È andata così con quello che chiameremo Post 1 di Amore 1. Avevo da poco cominciato l’Università, a Milano, quando conobbi a lezione (il povero) Post 1 di Amore 1. Studiava Lettere con me ed era un ragazzo estremamente dolce. Era però anche sufficientemente debole da farmi pensare che non avrei vissuto l’inferno di discussioni che avevo passato con Amore 1. Ci frequentammo in tutto per circa tre mesi. Durante questo breve lasso di tempo feci  una delle cose che più mi rimprovero nella mia vita (oltre ad averlo fatto conoscere ai miei solo per dimostrare a tutti che lui non fosse solo un ripiego – cosa che ovviamente era -): al suo “ti amo” risposi “anche io”.

Ora, al di là di Amore 1, anche i miei Amori Adolescenziali mi avevano strappato dei “ti amo”, che solo dopo anni ho capito che non erano veri ed autentici. A quel tempo però ero convinta che fossero i “ti amo” più veri del mondo. Quel che differenzia il “ti amo” detto a Post 1 di Amore 1 da tutti quelli adolescenziali, è il fatto che quando ho risposto “anche io” ero perfettamente cosciente che non fosse vero.

Forse il mio era più un voler gridare al mondo intero che amavo un altro, che Amore 1 era acqua passata, mentre in cuor mio sapevo benissimo che così non era. E infatti, non appena venuto conoscenza di questa mia frequentazione, Amore 1 tornò in pompa magna, asserendo di amarmi, di non poter amare nessun’altra. Mi ripeté per l’ennesima volta che ero la donna della sua vita.

E io? Io dentro di me avevo già la banda che suonava la marcia nuziale. Misi però in atto una dinamica che nei quattro anni passati a rincorrere Amore 1 si è presentata parecchie volte. Il ritornello fa più o meno così: Amore 1 torna, mi dice che mi ama,  che vuole stare con me, io esprimo dubbi di vario genere (inventandoli), giusto per non dargliela subito vinta. Pochi giornI dopo gli dico che possiamo tornare insieme. A quel punto Amore 1 ritratta. Oppure, se l’ha sparata troppo grossa per ritrattare, rilancia con: “Ma tu non mi hai creduto fin dall’inizio, come facciamo a stare insieme se le premesse sono queste?”, oppure “Ti amo, ma non sono pronto”.

P.s. per anni mi sono chiesta quali fossero i tempi di cottura di Amore 1. Per poi giungere alla conclusione che il problema non erano i tempi di cottura, ma che la cuoca non era quella giusta.

La verità è che quando ci ritroviamo davanti ad una persona che dopo un “ti amo” inserisce un “ma”, dovremmo fuggire a gambe levate.
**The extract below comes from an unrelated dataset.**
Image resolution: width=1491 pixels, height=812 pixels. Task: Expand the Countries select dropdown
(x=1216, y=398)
Perché se ami qualcuno lo ami e basta, non ci sono “ma” che tengano.

Comunque il povero Post 1 di Amore 1 venne lasciato. Si rese conto lui stesso di non avere nulla che non andasse, ma che purtroppo aveva avuto la disgrazia di ritrovarsi davanti me. Cercavo di dimostrare al mondo di essere andata avanti quando in realtà non avevo fatto nemmeno un passo. Non si arrabbiò nemmeno e ancora non riesco a spiegarmi come abbia fatto: io mi sarei spaccata la faccia da sola.
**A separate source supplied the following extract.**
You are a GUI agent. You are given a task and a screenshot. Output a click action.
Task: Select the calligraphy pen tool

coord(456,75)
I miei tentativi di intraprendere frequentazioni abituali dopo Amore 1, comunque, si concludono qui. Dopo il povero Post 1 di Amore 1, ho capito subito che quella non era la strada giusta. Non potevo affrontare il dolore della fine del mio primo amore e voltare pagina semplicemente sostituendo Amore 1 con un qualsiasi Post. Il problema, a quel punto, è stato che non impegnandomi altrove, ero sempre disponibile quando Amore 1 tornava. E Amore 1 è tornato tante di quelle volte che ho perso il conto. È tornato persino in piena notte, sbronzo, sotto casa mia, svegliando tutta la mia famiglia, solo per dirmi che gli piacevo proprio tanto. È tornato innumerevoli volte asserendo di volere solo fare sesso.

Ma a sua discolpa devo dire che tante sono state anche le volte in cui quella che tornava indietro ero io. Una me confusa, ma innamorata. Spesso quando succedeva qualcosa che non sapevo gestire tornavo da lui. Lui che nonostante tutto, a modo suo, è sempre stato un’ottima spalla, un sostegno, anche quando tra noi era finita.

È vero, Amore 1 mi ha fatto male, come nessun altro ha mai saputo farmene nei miei 24 anni di vita e come mi auguro nessuno me ne farà mai più. Ma nonostante questo sono contenta di averlo incontrato ed amato. Perché, seppur in modo stentato, in un modo tutto suo (e vi assicuro che è particolare), mi ha fatto capire cosa voglia dire amare qualcuno veramente.